Pneumonia with empyema thoracis seemed to be a precipitating factor in the present case. The role of infections in triggering thyroid storm is not well elucidated; however, the postulated mechanism is as follows: infection decreases the serum binding of T3 and T4 which leads to increase FT3 and FT4 levels, ultimately resulting in thyroid storm.7 Thyroid storm could be an initial presentation of underlying hyperthyroidism.2,7
There are many clinical scoring tools in practice that help predict an underlying thyroid storm.

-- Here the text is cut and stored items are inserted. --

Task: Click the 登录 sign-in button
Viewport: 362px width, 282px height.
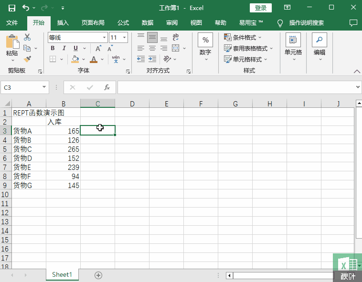Action: [x=261, y=8]
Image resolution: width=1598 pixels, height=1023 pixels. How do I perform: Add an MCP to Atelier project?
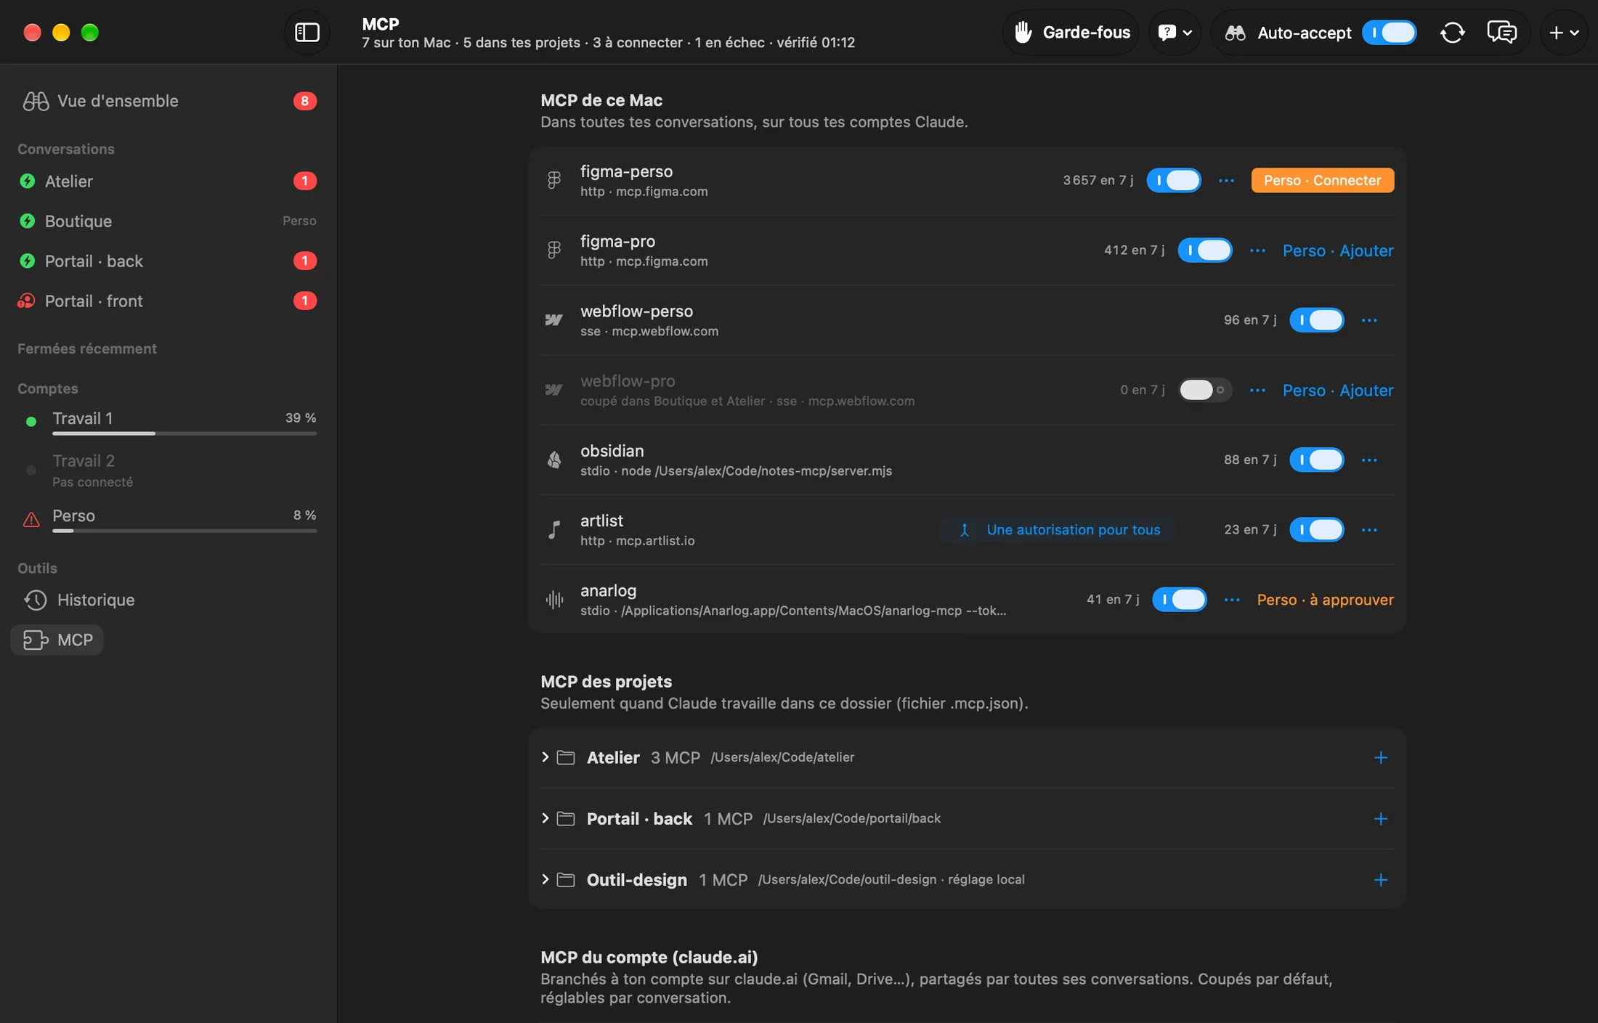1381,757
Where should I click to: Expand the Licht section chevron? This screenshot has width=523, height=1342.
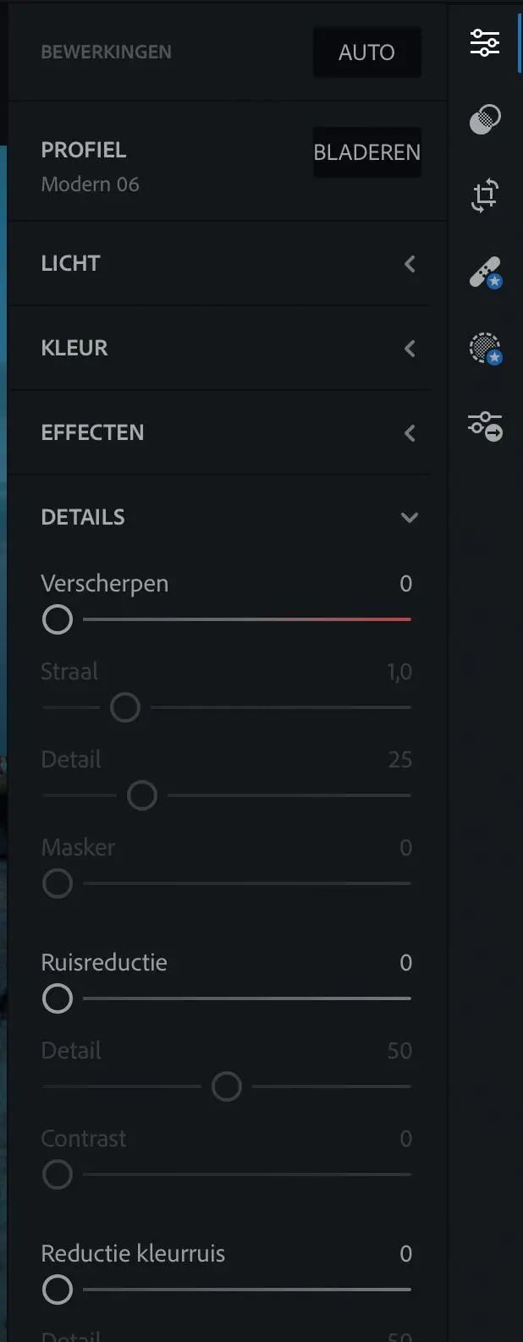tap(410, 264)
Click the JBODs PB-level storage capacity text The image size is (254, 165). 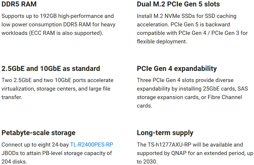(57, 153)
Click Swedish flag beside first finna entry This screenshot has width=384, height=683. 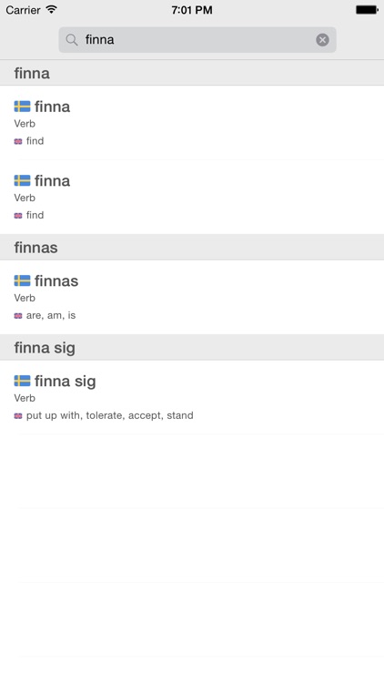click(x=22, y=107)
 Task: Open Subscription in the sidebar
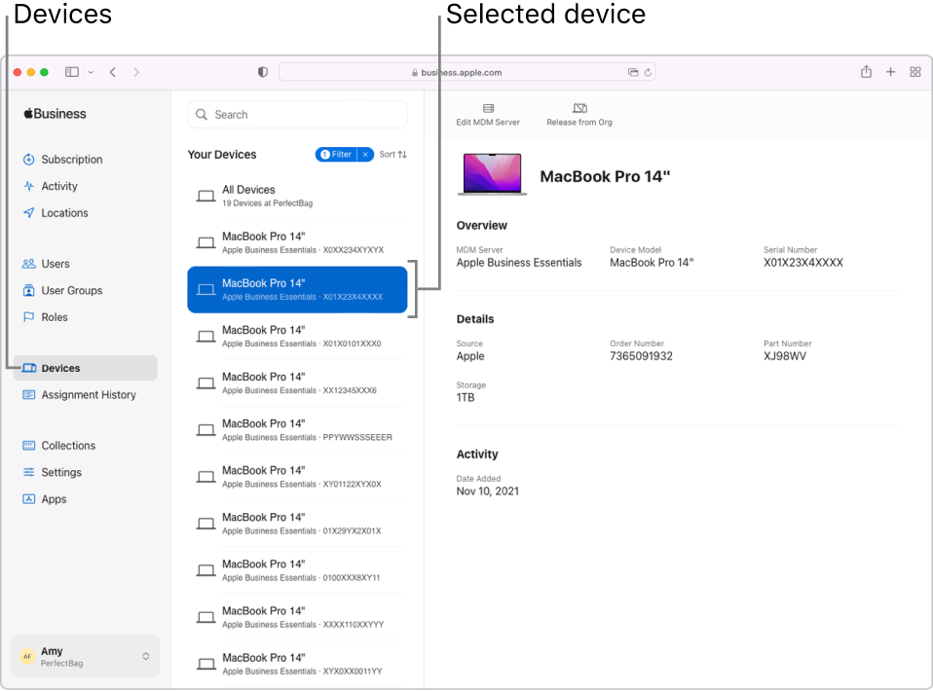pyautogui.click(x=71, y=160)

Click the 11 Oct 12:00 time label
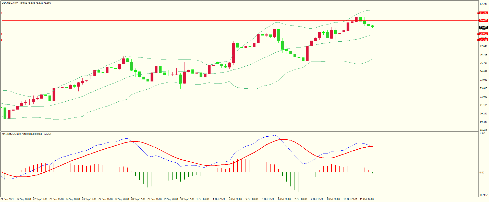366,199
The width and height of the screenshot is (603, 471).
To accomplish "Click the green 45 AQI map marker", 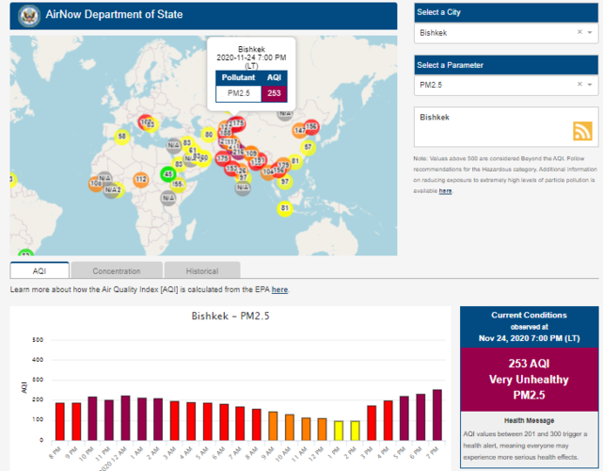I will click(168, 174).
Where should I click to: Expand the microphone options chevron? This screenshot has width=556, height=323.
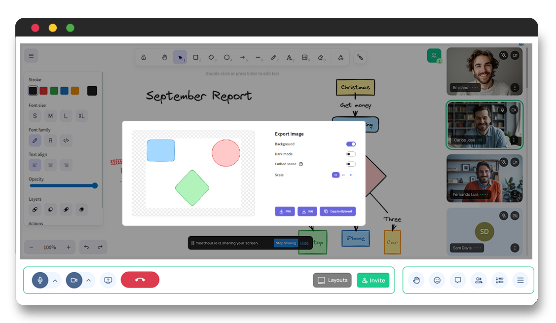(x=55, y=281)
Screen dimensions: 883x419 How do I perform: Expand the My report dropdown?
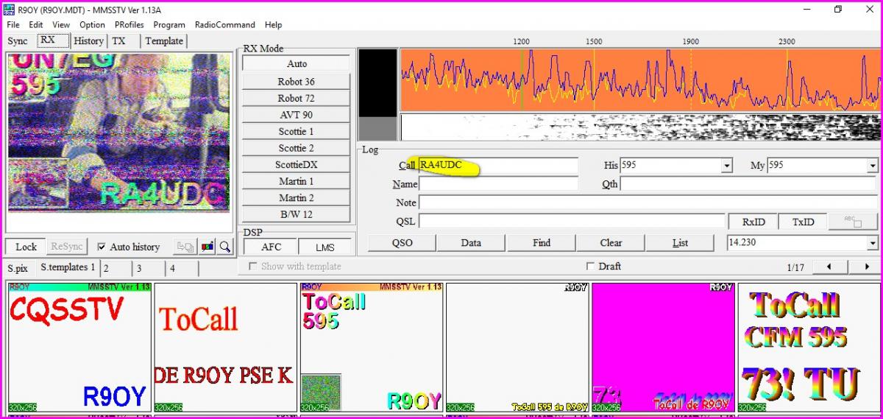872,166
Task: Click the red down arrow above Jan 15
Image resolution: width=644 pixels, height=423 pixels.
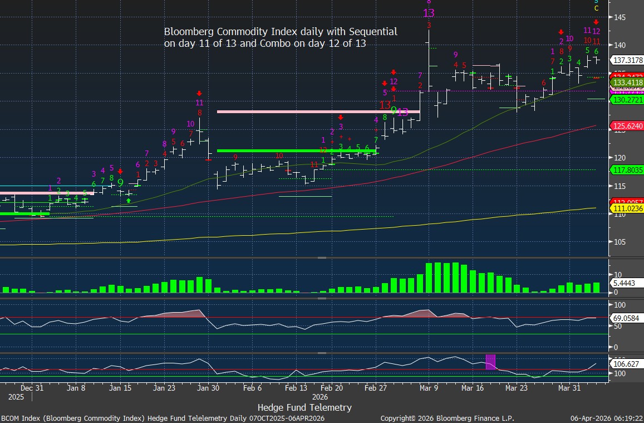Action: 120,172
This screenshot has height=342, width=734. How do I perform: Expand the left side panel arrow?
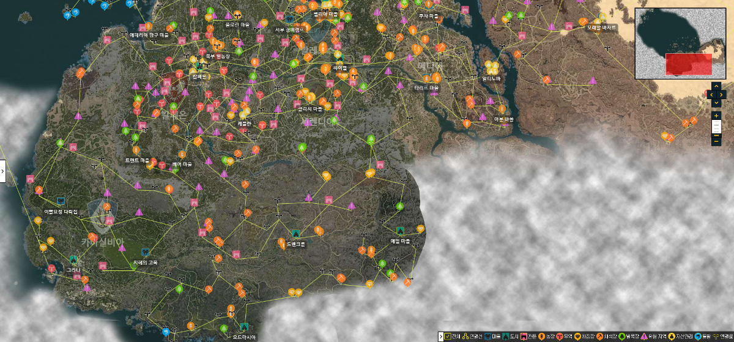tap(2, 172)
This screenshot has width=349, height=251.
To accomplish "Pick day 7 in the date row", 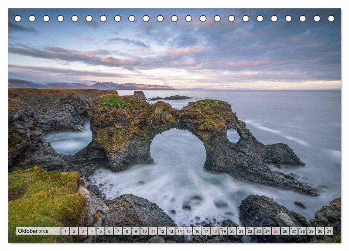I will point(118,231).
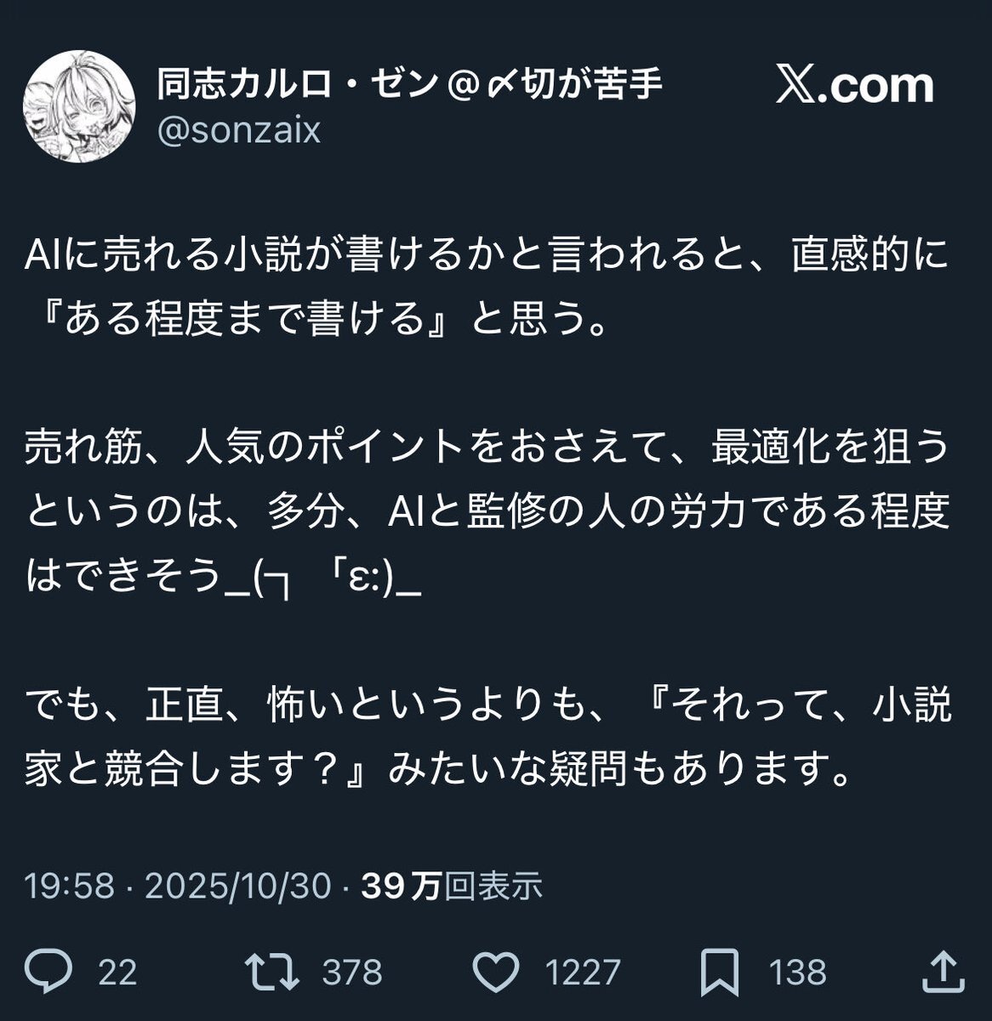The image size is (992, 1021).
Task: Click the 2025/10/30 post date
Action: click(x=237, y=887)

The most used one is Burch-Wartofsky criteria, where a score ≥ 45 is ‘highly suggestive’ of thyroid storm; 25–44 is ‘suggestive;’ score < 25 means a thyroid storm is ‘unlikely.6 Guidelines from the American Thyroid Association and the American Association of Clinical Endocrinologists suggest a multimodality treatment approach with close monitoring in an intensive care unit.11
The treatment options include antithyroid medications (methimazole and propylthiouracil), β-adrenergic blocker (propranolol, atenolol, metoprolol, nadolol, or esmolol), inorganic iodine solutions, radioiodine (I-131) therapy, other drugs (corticosteroid, lithium carbonate, cholestyramine, rituximab), and surgical treatment.12 In the present case, methimazole was started as it is considered as the first line of therapy in children along with propranolol, which shows significant clinical and biochemical improvement in the course of two weeks.
Conclusion
Thyroid storm can be an initial presentation of underlying hyperthyroidism in children, and it could be precipitated by infection as pneumonia with empyema as in the present case. Since it is a life-threatening condition, a high degree of suspicion and early institution of therapy is vital.
Disclosure
The authors declare no conflicts of interest. Parents' consent was taken.